Stored data entries.
▼
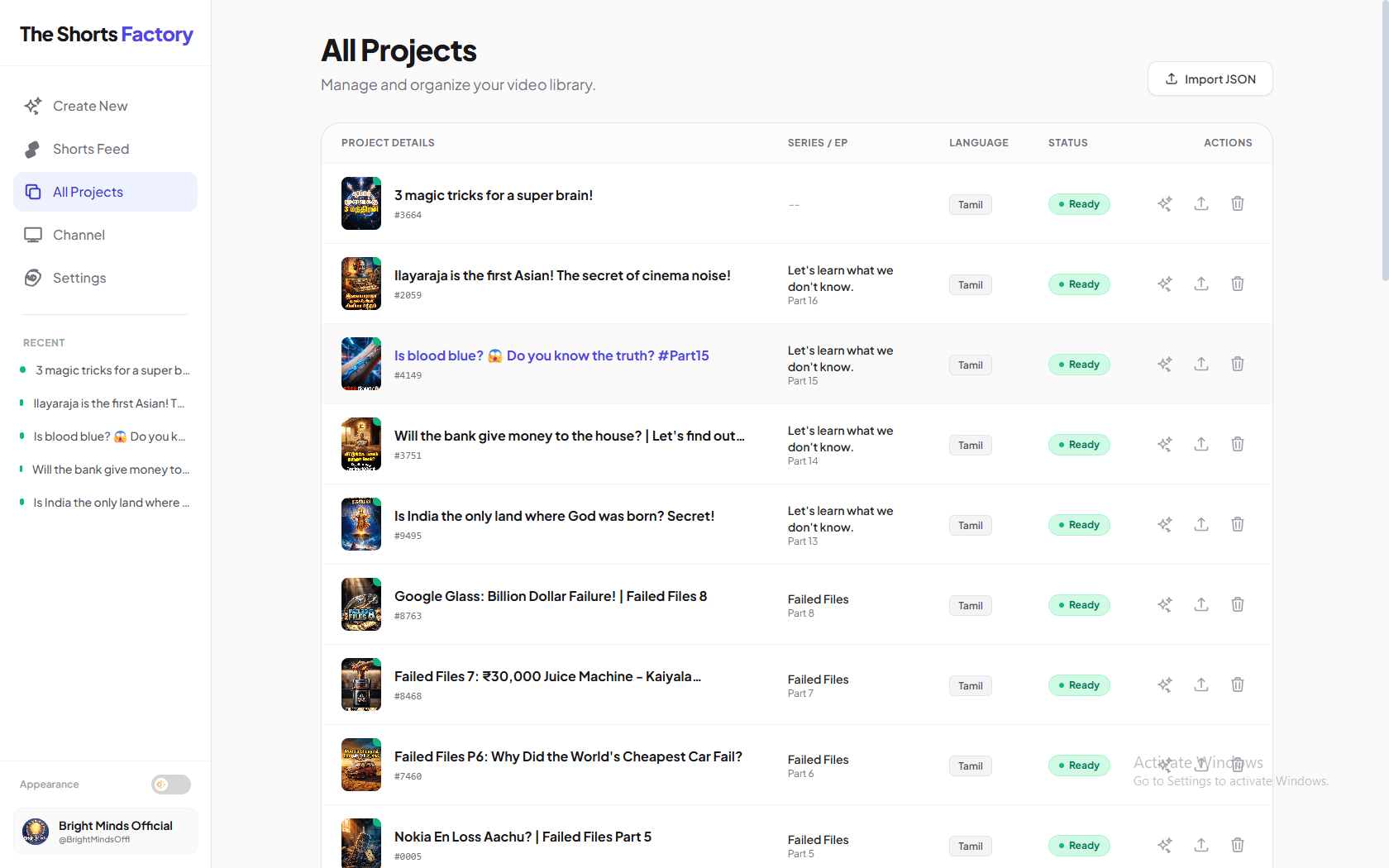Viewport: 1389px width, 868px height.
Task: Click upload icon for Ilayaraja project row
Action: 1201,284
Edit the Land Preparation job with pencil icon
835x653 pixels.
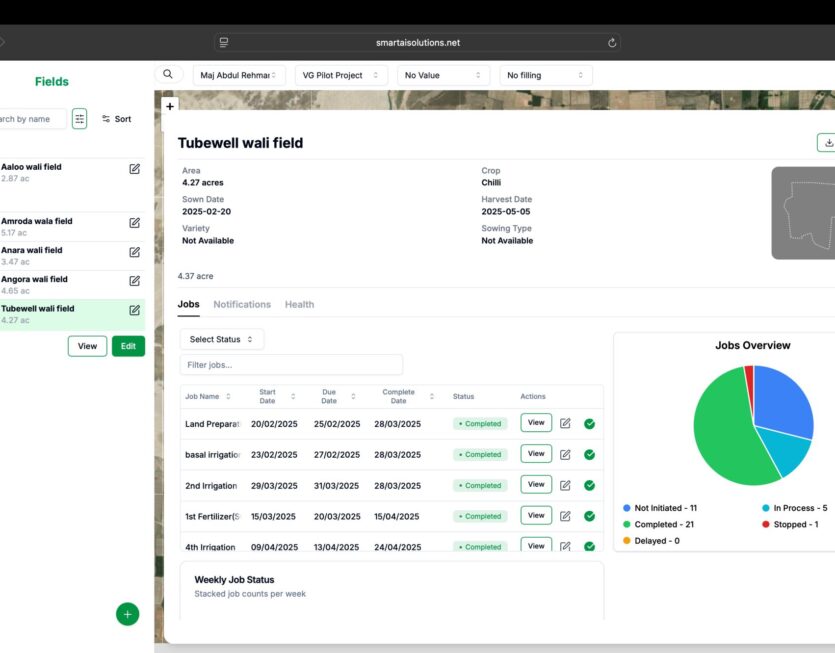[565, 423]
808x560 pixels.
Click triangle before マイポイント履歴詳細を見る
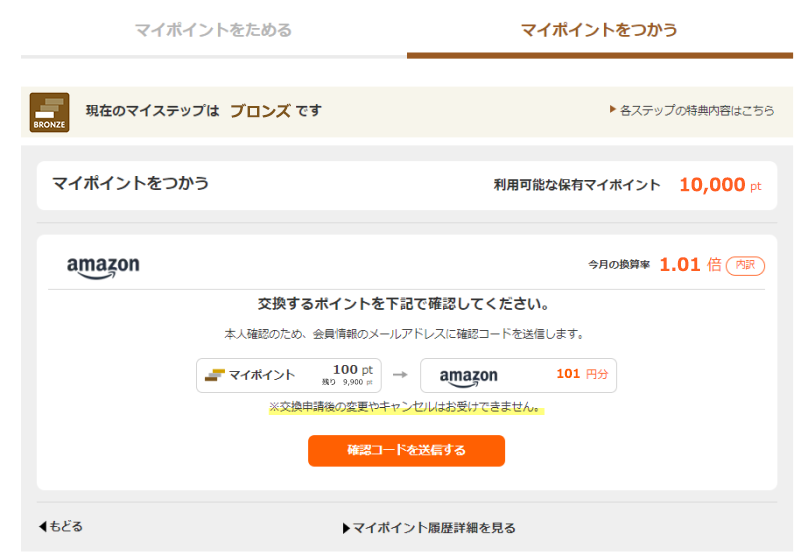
▲
PROBLEM TO SOLVE.
Word for word, set down the lines from the line with "Edit the Land" through the last line of the entries, and nothing else; the pictures stay out.

EXPECTED OUTPUT.
Edit the Land Preparation job with pencil icon
835x653 pixels.
[565, 423]
808x560 pixels.
Click triangle before マイポイント履歴詳細を見る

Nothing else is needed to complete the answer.